Por volta das 13h, as ações da Mitre caíam 5,41%, negociados a R$ 3,15.
Entre abril e junho, a Mitre não realizou novos lançamentos e concentrou sua estratégia na venda do estoque já disponível. Nesse cenário, as vendas líquidas somaram R$ 198,3 milhões, queda de 31,9% em relação ao mesmo período do ano passado e de 39,7% frente ao primeiro trimestre de 2026. Já as vendas brutas alcançaram R$ 243,5 milhões, enquanto os distratos cresceram 60,5% na comparação anual, para R$ 45,3 milhões.
O que pressionou as ações da Mitre (MTRE3) no 2T26?
Outro indicador que chamou a atenção do mercado foi a velocidade de vendas (VSO), que mede a proporção do estoque comercializada em determinado período. No segundo trimestre, o índice ficou em 9,2%, abaixo dos 15,3% registrados um ano antes, indicando um ritmo menor de absorção dos empreendimentos disponíveis.
Em unidades, a companhia vendeu 122 imóveis no trimestre, uma retração de 64,5% em relação ao segundo trimestre de 2025.

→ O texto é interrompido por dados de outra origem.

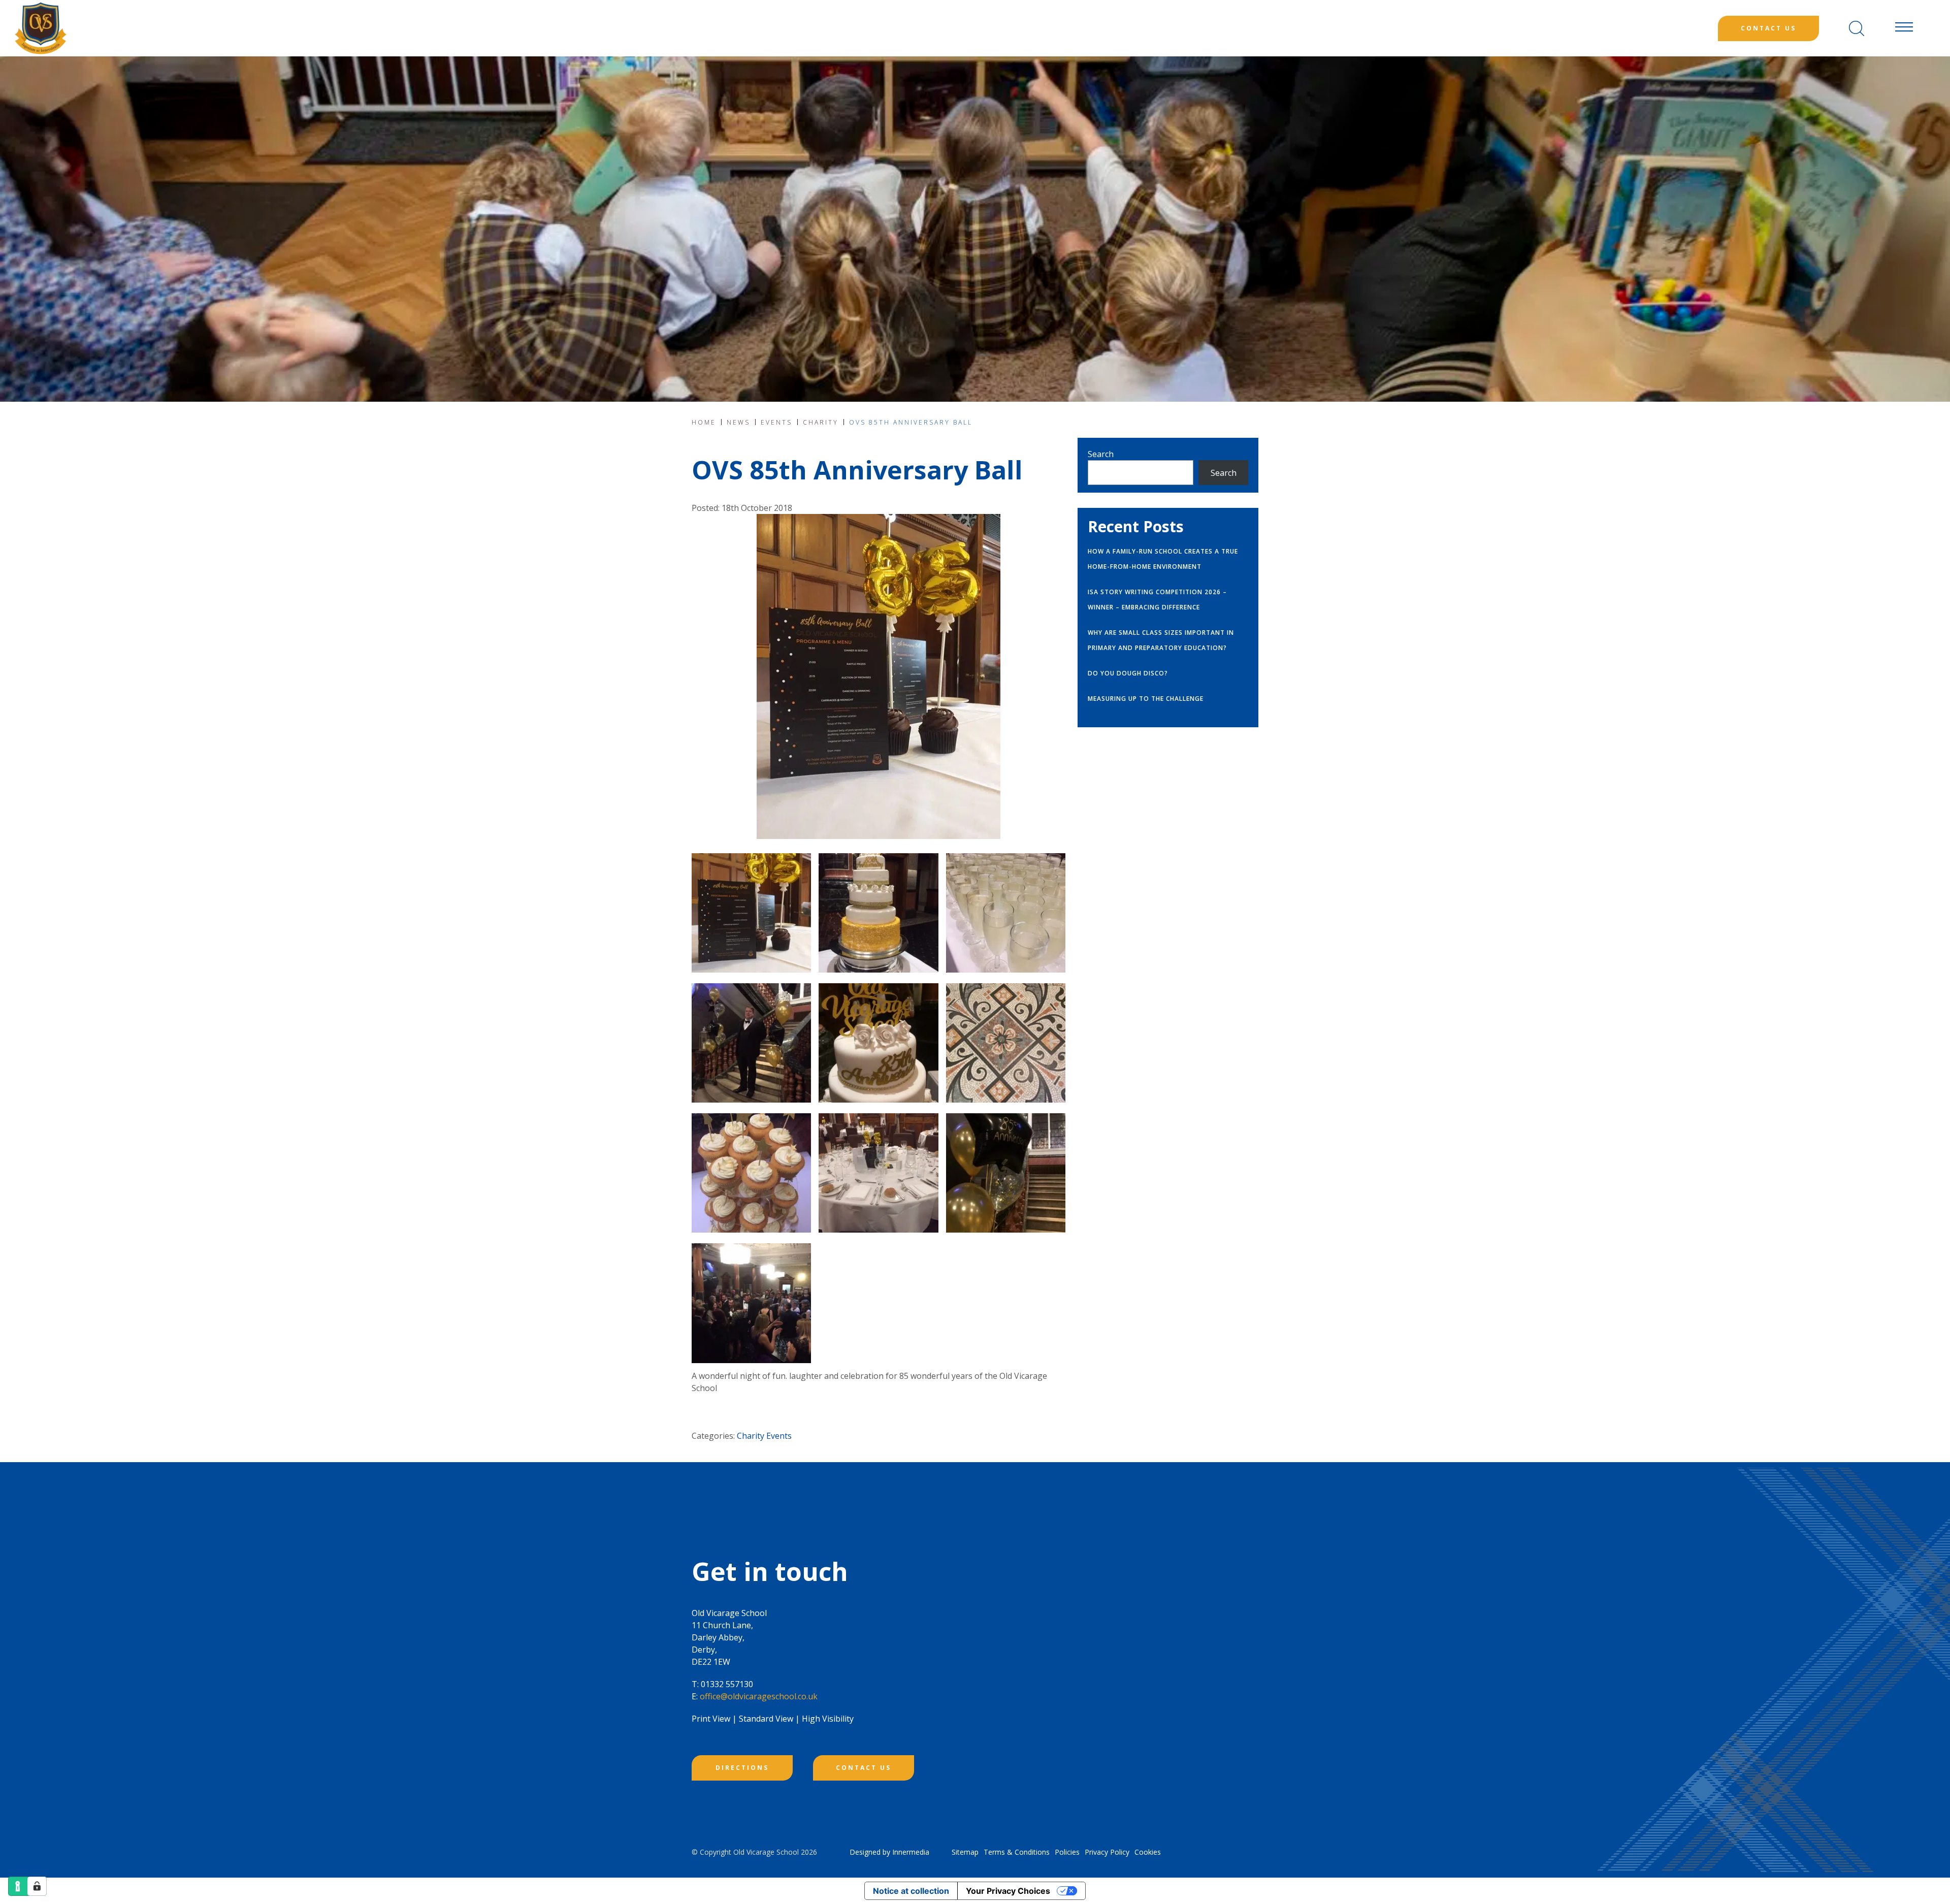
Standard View (766, 1718)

Ao final de junho, o estoque da Mitre totalizava R$ 1,95 bilhão em valor geral de vendas (VGV), alta de 20,9% na comparação anual. Em relação ao primeiro trimestre, porém, houve redução de 9,4%, refletindo a ausência de novos lançamentos no período.
Apesar do desempenho mais fraco entre abril e junho, o primeiro semestre apresentou um cenário diferente. A companhia lançou R$ 916,9 milhões em VGV, avanço de 195,3% sobre os seis primeiros meses de 2025, impulsionado pelo empreendimento NAEEM, em Pinheiros, o maior lançamento da história da incorporadora.
No acumulado do semestre, as vendas líquidas atingiram R$ 527 milhões, queda de 14,4% na comparação anual.
No comunicado, a Mitre (MTRE3) atribuiu o desempenho do trimestre ao aumento do tempo médio para assinatura dos contratos pelos clientes e ao elevado número de feriados no primeiro semestre, fatores que, segundo a empresa, reduziram o ritmo das vendas. Ainda assim, a incorporadora afirmou que manteve um volume de comercialização considerado saudável e destacou que o empreendimento lançado no início do ano já comercializou 53,1% de suas unidades.